TASK INSTRUCTIONS
Each line from the one containing "Thống kê tần suất cặp (633, 1728)" to the end of the records should be copied exactly, and no other line.

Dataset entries
**********
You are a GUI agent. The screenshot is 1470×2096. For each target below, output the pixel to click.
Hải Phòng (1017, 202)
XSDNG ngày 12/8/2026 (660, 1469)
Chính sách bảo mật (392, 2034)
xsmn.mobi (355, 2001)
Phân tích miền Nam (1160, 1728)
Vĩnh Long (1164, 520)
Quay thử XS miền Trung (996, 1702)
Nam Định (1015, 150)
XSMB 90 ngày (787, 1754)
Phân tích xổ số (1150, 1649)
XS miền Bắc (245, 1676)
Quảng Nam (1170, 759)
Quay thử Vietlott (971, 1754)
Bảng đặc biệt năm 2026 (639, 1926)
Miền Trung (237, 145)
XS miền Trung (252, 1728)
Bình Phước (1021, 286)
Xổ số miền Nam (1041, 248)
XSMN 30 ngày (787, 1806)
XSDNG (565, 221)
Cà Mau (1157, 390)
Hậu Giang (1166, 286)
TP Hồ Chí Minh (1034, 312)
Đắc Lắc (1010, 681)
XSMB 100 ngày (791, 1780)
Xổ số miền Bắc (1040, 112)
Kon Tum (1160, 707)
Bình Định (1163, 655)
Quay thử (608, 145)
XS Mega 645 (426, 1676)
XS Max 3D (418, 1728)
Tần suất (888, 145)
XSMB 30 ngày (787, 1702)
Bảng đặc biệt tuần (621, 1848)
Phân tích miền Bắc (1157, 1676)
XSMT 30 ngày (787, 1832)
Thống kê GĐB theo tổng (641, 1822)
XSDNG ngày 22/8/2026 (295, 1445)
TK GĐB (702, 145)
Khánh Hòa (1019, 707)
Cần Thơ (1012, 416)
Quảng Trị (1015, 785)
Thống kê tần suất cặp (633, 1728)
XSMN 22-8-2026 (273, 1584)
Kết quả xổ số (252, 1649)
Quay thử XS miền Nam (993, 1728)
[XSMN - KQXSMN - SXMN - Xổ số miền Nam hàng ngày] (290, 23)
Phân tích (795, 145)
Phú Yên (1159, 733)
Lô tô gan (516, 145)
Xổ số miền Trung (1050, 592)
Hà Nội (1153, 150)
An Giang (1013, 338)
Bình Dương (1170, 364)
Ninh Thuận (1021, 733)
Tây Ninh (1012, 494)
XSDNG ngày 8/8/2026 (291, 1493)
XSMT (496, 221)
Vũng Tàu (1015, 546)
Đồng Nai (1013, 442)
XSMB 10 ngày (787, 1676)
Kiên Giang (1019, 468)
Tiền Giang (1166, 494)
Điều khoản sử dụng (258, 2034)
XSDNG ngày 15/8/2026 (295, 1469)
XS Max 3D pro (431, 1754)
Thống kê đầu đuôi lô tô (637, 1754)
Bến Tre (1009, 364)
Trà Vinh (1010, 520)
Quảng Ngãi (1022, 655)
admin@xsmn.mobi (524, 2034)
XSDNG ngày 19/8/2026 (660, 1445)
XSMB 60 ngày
**********
TASK OUTPUT
Thống kê tần suất cặp (633, 1728)
XSMN 22-8-2026 (273, 1584)
Kết quả xổ số (252, 1649)
Quay thử XS miền Nam (993, 1728)
[XSMN - KQXSMN - SXMN - Xổ số miền Nam hàng ngày] (290, 23)
Phân tích (795, 145)
Phú Yên (1159, 733)
Lô tô gan (516, 145)
Xổ số miền Trung (1050, 592)
Hà Nội (1153, 150)
An Giang (1013, 338)
Bình Dương (1170, 364)
Ninh Thuận (1021, 733)
Tây Ninh (1012, 494)
XSDNG ngày 8/8/2026 (291, 1493)
XSMT (496, 221)
Vũng Tàu (1015, 546)
Đồng Nai (1013, 442)
XSMB 10 ngày (787, 1676)
Kiên Giang (1019, 468)
Tiền Giang (1166, 494)
Điều khoản sử dụng (258, 2034)
XSDNG ngày 15/8/2026 (295, 1469)
XS Max 3D pro (431, 1754)
Thống kê đầu đuôi lô tô (637, 1754)
Bến Tre (1009, 364)
Trà Vinh (1010, 520)
Quảng Ngãi (1022, 655)
admin@xsmn.mobi (524, 2034)
XSDNG ngày 19/8/2026 (660, 1445)
XSMB 60 ngày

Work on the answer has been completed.